DATASET -
[start]
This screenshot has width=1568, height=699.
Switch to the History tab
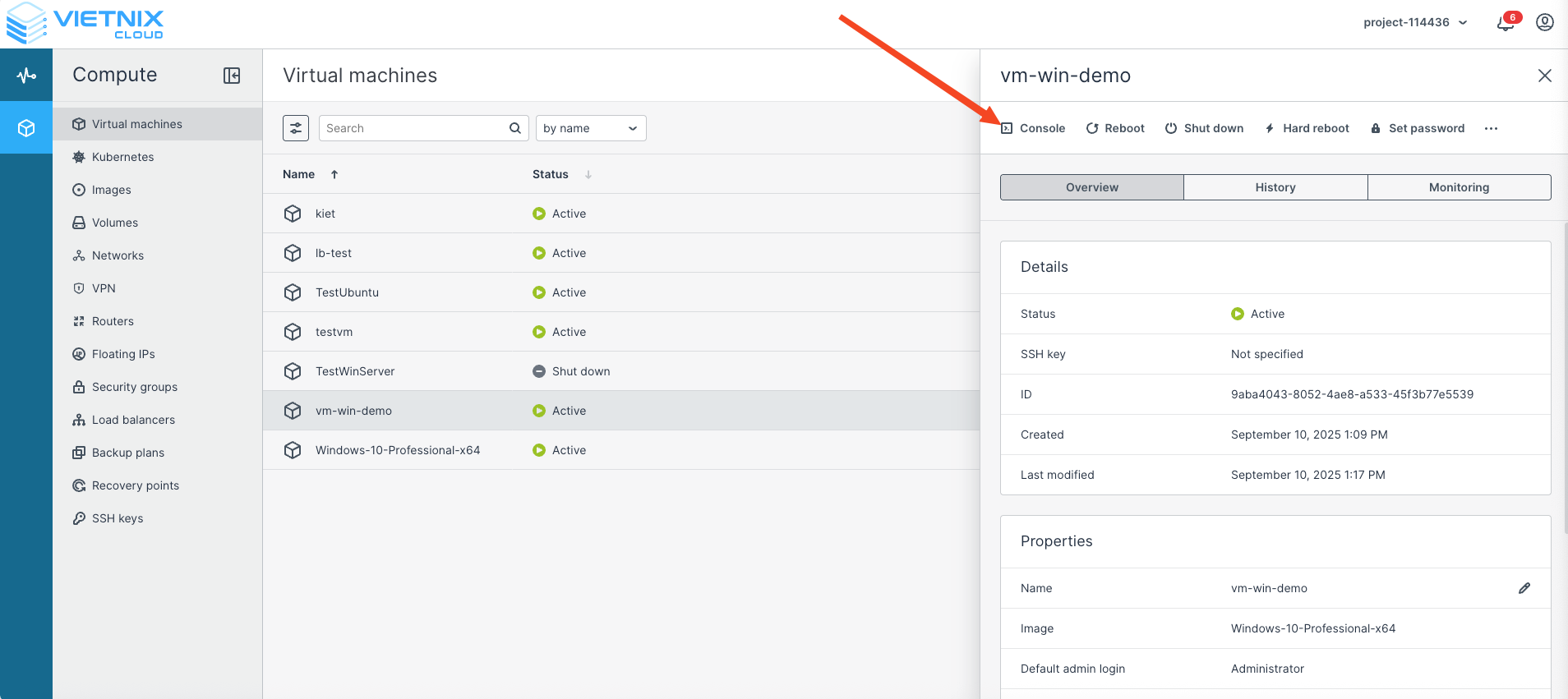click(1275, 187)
[end]
[start]
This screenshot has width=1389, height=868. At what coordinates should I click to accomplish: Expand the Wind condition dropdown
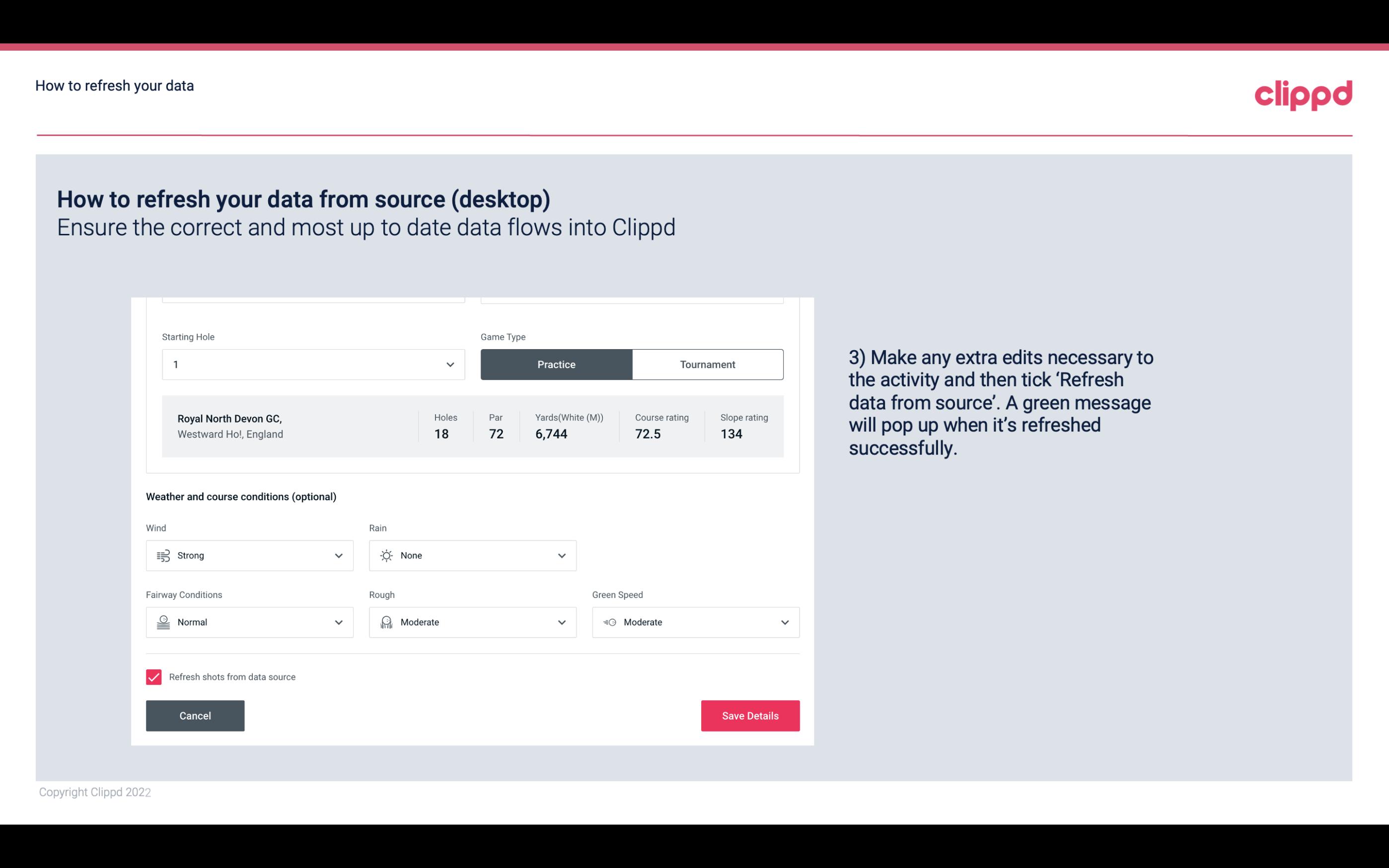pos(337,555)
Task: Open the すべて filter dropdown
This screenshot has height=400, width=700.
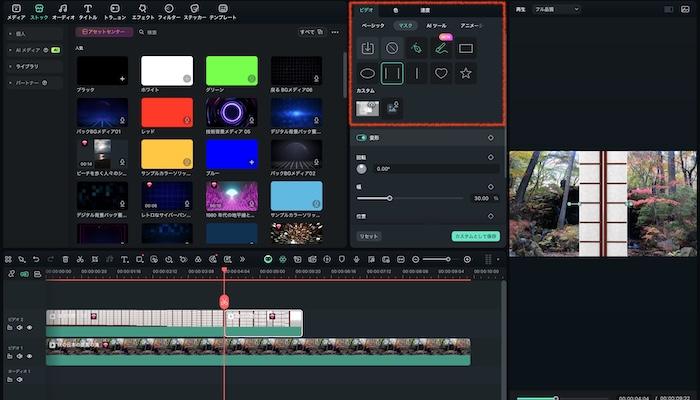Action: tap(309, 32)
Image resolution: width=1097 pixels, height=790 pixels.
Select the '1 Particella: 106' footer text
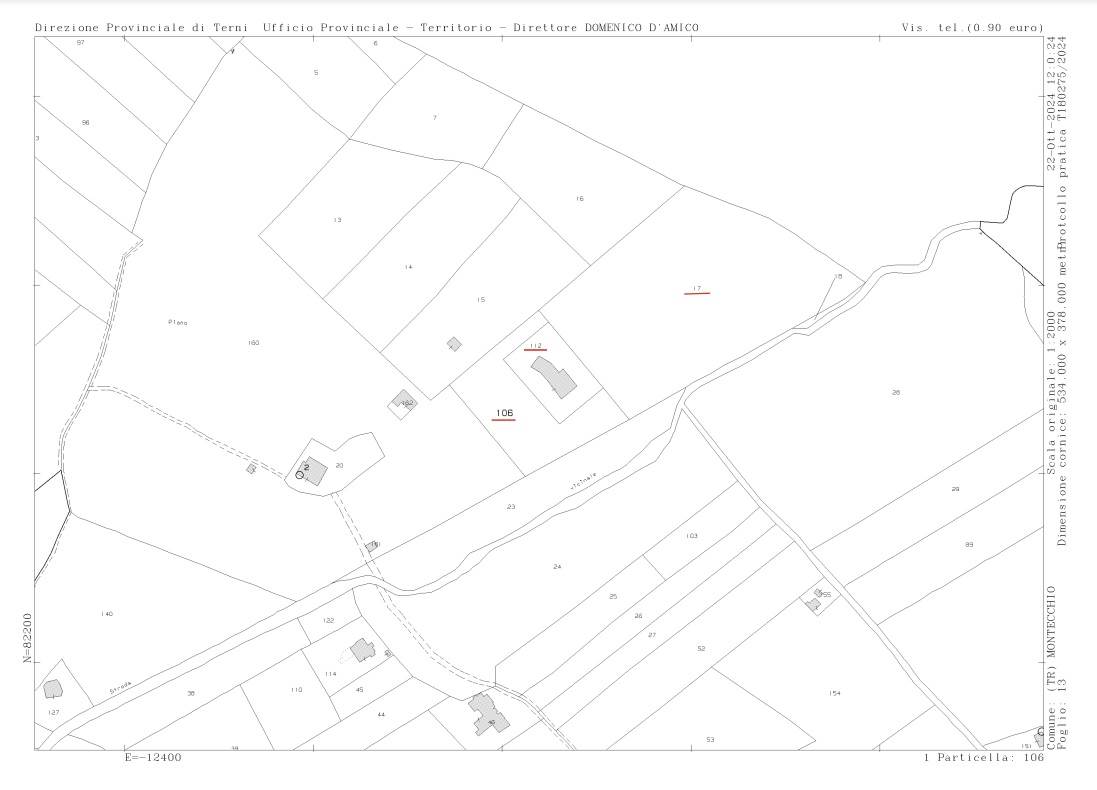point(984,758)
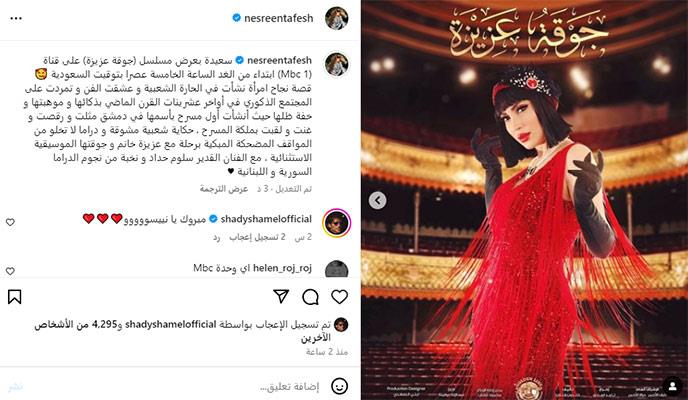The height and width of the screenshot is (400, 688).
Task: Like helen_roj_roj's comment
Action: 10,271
[end]
INSTRUCTIONS FOR THE TASK - Copy out again, word for word, the records between the line containing "Image resolution: width=1097" and the line containing "Action: 10,271", inclusive. Omit the pictures.

ANSWER TO THIS EXERCISE -
Image resolution: width=1097 pixels, height=790 pixels.
Select the '1 Particella: 106' footer text
point(984,758)
The height and width of the screenshot is (400, 688).
Task: Like helen_roj_roj's comment
Action: 10,271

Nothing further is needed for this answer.